Wednesday, April 1, 2009

Revised Article 2 Finally Adopted!

Today's news included an announcement that all states have finally agreed to adopt the Revised Article 2, which many thought to be pretty much a dead letter at this point. As you might expect, consumer groups are thrilled and the Business Roundtable is irked commenting:

"While the Roundtable supports uniform drafting efforts, clearly this is
the result of mischief. This will put market opportunities and innovation
on hold. The benefits will not outweigh the cost."
The Obama administration announced, though, that "we cannot afford half measures" and suggested that the drafters instead return to the bargaining table to get the thing done for real.

For those of us who just finished writing Professor Doug Whaley's co-authored competition, we are thrilled! The problem involved rewriting the section of Doug Whaley's Sales text on statute of limitations presuming that revised Article 2 was in force. Of course, under today's announcement, the new statute of limitations goes into effect immediately.
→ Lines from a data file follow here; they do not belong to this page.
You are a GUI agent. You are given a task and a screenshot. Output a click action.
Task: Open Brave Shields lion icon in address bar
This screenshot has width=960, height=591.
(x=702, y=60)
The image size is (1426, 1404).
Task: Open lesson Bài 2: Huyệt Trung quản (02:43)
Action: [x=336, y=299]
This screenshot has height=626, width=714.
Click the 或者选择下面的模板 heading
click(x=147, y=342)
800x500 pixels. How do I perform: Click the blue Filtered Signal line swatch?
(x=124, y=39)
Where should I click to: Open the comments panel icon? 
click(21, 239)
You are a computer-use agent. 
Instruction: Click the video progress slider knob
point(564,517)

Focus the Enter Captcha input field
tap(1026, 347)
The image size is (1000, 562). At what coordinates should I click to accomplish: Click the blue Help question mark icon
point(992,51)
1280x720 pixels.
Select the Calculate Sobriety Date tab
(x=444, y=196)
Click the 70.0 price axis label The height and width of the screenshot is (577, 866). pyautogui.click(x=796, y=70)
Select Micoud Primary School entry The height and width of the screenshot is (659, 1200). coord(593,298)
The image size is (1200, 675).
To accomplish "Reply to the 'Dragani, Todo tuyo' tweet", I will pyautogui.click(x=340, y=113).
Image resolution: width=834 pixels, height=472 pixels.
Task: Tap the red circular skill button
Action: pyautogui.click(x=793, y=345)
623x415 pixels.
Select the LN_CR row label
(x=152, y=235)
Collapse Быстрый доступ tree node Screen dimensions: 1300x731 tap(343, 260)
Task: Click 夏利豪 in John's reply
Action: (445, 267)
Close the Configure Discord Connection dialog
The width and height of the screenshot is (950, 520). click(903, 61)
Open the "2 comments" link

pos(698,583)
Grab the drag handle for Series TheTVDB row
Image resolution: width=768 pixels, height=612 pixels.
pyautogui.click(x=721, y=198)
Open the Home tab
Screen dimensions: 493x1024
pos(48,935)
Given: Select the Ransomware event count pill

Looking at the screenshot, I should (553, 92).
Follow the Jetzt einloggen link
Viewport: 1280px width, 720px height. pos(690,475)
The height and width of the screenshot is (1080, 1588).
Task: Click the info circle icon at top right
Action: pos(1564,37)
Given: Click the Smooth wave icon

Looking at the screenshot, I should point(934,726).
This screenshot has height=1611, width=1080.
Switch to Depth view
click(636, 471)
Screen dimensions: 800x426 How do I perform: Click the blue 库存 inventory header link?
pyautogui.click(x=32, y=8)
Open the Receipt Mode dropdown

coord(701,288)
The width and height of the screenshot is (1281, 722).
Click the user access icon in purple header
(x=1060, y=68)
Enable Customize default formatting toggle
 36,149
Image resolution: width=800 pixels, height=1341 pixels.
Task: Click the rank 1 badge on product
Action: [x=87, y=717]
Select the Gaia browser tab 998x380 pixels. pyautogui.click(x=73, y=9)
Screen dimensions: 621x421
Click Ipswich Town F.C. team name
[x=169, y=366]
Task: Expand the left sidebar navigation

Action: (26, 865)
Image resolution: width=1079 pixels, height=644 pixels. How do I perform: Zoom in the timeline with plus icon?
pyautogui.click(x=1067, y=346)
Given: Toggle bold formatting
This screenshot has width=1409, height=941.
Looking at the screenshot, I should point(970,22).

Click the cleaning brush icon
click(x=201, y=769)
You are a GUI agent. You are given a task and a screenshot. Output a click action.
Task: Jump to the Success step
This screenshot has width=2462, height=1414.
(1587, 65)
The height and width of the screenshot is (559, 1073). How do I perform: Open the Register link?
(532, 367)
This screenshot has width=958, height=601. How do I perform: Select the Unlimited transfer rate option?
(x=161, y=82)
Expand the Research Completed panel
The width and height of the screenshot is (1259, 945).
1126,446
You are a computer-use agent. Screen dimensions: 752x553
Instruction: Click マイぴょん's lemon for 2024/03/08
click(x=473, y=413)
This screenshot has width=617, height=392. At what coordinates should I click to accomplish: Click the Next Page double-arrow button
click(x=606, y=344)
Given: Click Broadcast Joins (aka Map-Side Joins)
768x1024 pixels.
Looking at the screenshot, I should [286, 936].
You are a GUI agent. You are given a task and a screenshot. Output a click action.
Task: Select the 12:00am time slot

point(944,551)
Revised Article 2 retained the basic 4 year limitations period but has some gems in the accrual rules meant to tackle some of the more troubling portions of prior Article 2. Particularly important to the Revised 2-725's exceptions on accruals is a rule whereby sellers cannot reduce the limitations period on consumer contracts.

Happily, I will now go through my home looking for broken items that failed way before they should have.